Sur un terrain roulant, avec la côte de Curley (4,3km à 3,3%) comme seule vraie difficulté, le jeune loup de Soudal-Quick Step, champion du monde en titre de la discipline, n’a pas eu le temps de profiter des cépages de la Côte-d’Or, ni de répondre à l'invitation des spectateurs lui proposant de savourer un grand cru au bord de la route. Parti en avant-dernière position, il a dégagé la même facilité que sur ses chronos précédents, la même faculté à maîtriser son engin de torture. Avec, au bout de cet effort solitaire de 28 minutes, un succès taille patron et un rapproché au général. Pointé à 45 secondes de Tadej Pogacar ce matin, le voilà revenu à 33 secondes, le moral gonflé à bloc et le sentiment qu’il a les armes pour imposer un joli bras de fer à l’ogre slovène, en attendant la montée en puissance attendue de Jonas Vingegaard, l’actuel troisième homme.

UAE s'en méfie

"Est-ce que Remco peut représenter une menace? Oui, il faut faire attention à lui, il a pris du temps à tout le monde et il est au même niveau que Tadej ou Jonas", reconnaissant aisément Joxean Matxin, l’un des directeurs sportifs d’UAE Emirates, sans que l’on perçoive toute la part de bluff dans ses propos. "C'est un bon résultat pour Tadej. Il a repris du temps sur Vingegaard. La performance de Remco est impressionnante, félicitations à lui. Le tracé était parfait pour lui. Les 22 secondes sur Vingegaard, c'est bon pour nous. On a un bon feeling avec les prestations de Tadej", ajoutait le dirigeant espagnol au pied du bus de sa formation, pendant que Juan Ayuso et João Almeida se refaisaient en boucle l’étape du jour sur leur home-trainer de récupération, les yeux rivés sur leur téléphone.

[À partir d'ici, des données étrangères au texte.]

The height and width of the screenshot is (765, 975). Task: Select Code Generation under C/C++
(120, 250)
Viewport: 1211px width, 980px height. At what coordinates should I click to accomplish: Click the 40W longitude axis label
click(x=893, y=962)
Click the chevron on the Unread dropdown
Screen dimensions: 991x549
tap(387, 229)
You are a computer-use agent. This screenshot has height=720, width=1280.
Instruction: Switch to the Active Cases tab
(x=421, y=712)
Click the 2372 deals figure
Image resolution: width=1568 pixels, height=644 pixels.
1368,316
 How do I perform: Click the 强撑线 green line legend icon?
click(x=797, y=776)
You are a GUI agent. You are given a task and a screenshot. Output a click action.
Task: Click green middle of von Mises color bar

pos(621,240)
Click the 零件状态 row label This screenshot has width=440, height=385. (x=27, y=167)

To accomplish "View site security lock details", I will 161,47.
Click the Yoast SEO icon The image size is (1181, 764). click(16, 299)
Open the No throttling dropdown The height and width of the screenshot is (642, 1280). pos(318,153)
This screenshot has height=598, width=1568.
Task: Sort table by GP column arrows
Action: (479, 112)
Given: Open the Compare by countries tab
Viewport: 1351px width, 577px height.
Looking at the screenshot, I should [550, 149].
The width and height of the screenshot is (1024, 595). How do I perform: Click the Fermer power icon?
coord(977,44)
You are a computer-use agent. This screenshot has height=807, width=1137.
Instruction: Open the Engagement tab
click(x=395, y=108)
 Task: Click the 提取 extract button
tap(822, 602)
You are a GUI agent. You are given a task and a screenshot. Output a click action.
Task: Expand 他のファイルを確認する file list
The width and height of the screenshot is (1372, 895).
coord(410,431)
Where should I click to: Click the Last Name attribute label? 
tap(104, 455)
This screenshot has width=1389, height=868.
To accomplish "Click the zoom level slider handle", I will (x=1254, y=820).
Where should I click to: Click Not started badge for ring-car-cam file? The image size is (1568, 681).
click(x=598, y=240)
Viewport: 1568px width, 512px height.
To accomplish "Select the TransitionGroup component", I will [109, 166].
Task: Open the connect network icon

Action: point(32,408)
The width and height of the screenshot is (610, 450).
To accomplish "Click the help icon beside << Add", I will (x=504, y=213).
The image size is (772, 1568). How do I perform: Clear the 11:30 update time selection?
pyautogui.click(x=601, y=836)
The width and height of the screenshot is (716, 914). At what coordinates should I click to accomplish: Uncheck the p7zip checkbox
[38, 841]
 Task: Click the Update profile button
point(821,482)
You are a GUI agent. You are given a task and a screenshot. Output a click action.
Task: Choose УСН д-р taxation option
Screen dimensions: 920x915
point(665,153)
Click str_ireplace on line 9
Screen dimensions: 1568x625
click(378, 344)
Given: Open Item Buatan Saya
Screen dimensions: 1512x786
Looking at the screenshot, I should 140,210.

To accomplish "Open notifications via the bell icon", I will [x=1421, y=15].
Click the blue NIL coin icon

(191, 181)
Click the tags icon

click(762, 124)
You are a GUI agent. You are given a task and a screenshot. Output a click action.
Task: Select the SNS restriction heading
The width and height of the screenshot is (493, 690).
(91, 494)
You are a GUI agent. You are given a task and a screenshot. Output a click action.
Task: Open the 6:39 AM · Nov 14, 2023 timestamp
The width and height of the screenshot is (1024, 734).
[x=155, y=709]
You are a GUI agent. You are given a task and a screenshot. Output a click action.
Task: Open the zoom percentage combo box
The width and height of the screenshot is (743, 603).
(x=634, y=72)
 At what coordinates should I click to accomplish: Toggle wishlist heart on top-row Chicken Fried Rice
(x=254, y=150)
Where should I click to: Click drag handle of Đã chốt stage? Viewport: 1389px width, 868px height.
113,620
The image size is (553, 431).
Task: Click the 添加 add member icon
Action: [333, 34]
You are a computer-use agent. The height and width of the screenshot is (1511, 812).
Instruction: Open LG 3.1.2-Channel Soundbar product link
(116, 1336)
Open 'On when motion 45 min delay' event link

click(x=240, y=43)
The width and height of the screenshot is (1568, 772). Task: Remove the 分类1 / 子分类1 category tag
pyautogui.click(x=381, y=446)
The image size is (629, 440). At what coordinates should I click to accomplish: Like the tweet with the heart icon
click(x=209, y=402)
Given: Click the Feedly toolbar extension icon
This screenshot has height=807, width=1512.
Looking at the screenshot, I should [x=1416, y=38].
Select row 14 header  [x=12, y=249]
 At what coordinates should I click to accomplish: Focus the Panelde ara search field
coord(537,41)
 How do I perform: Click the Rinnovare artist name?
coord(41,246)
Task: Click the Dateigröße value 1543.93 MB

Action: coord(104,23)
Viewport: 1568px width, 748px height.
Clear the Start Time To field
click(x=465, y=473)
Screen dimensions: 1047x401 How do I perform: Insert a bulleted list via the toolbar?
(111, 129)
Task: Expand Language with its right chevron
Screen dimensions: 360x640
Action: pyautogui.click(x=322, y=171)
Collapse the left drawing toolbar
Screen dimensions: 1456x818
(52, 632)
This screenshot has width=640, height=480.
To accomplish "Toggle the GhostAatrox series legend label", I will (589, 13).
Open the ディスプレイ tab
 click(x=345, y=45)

"Il n'y a pas à se préoccuper, Tadej est toujours en jaune", confiait le grimpeur catalan, d'une implacable sérénité. "Remco arrivait en tant que favori, il l'a démontré. Il reste beaucoup d'étapes sur lesquelles il y aura bien sûr de grands moments mais aussi des mauvais qui nous mettront sous pression." Peut-être dès dimanche avec l’étape aussi redoutée qu’attendue des chemins blancs à travers l’Aube? "Oui, on va voir demain et surtout dimanche, l'étape du gravel. C'est très technique, très compliqué. Si c'est une bonne journée, c'est parfait, mais s’il y a des petits problèmes...", grimaçait Matxin, bien conscient que ce rendez-vous, un genre de mini-Strade Bianche au milieu des vignobles de Champagne, pourrait réserver son lot de surprises.

Des doutes envolés

Et c’est peut-être Evenepoel qui a le mieux résumé la crainte des favoris sur le sujet : "Je ne crois pas qu'on puisse y gagner le Tour de France mais on peut le perdre en cas de malchance." Les qualités de rouleur de l’ancien footeux seront un avantage, sur ce tracé mais aussi le dernier jour lors du contre-la-montre entre Monaco et Nice, à condition d'être encore au contact à ce moment-là. Mais pas question pour lui de se projeter aussi loin. Arrivé au départ de Florence escorté de doutes, après sa chute lors du Tour du Pays basque en avril (fractures de la clavicule et de l'omoplate droite) et ses difficultés rencontrées sur le Critérium du Dauphiné, où il avait dû se contenter d’une septième place à plus de deux minutes de Primoz Roglic, le vainqueur de la Vuelta 2022 se satisferait déjà d’un podium final. Un résultat qui lui ferait oublier ses deux déceptions vécues sur le Tour d'Italie (abandons en 2021 et 2023). Et qui prouverait ses progrès accomplis en haute altitude.

Du genre ambitieux, le bonhomme a consenti une perte de 2,5 kilos entre le Dauphiné et le Tour pour se donner toutes les chances d’atteindre son objectif. "Je pense que Tadej sera intouchable", disait-il après son succès. "Mais c'est la course, on ne sait jamais ce qui peut se passer. Plus la course va, plus je me sens bien. Bien sûr qu'on va penser au podium, je pense que j'ai les jambes pour ça." Après un tel récital, personne ne viendra le contredire.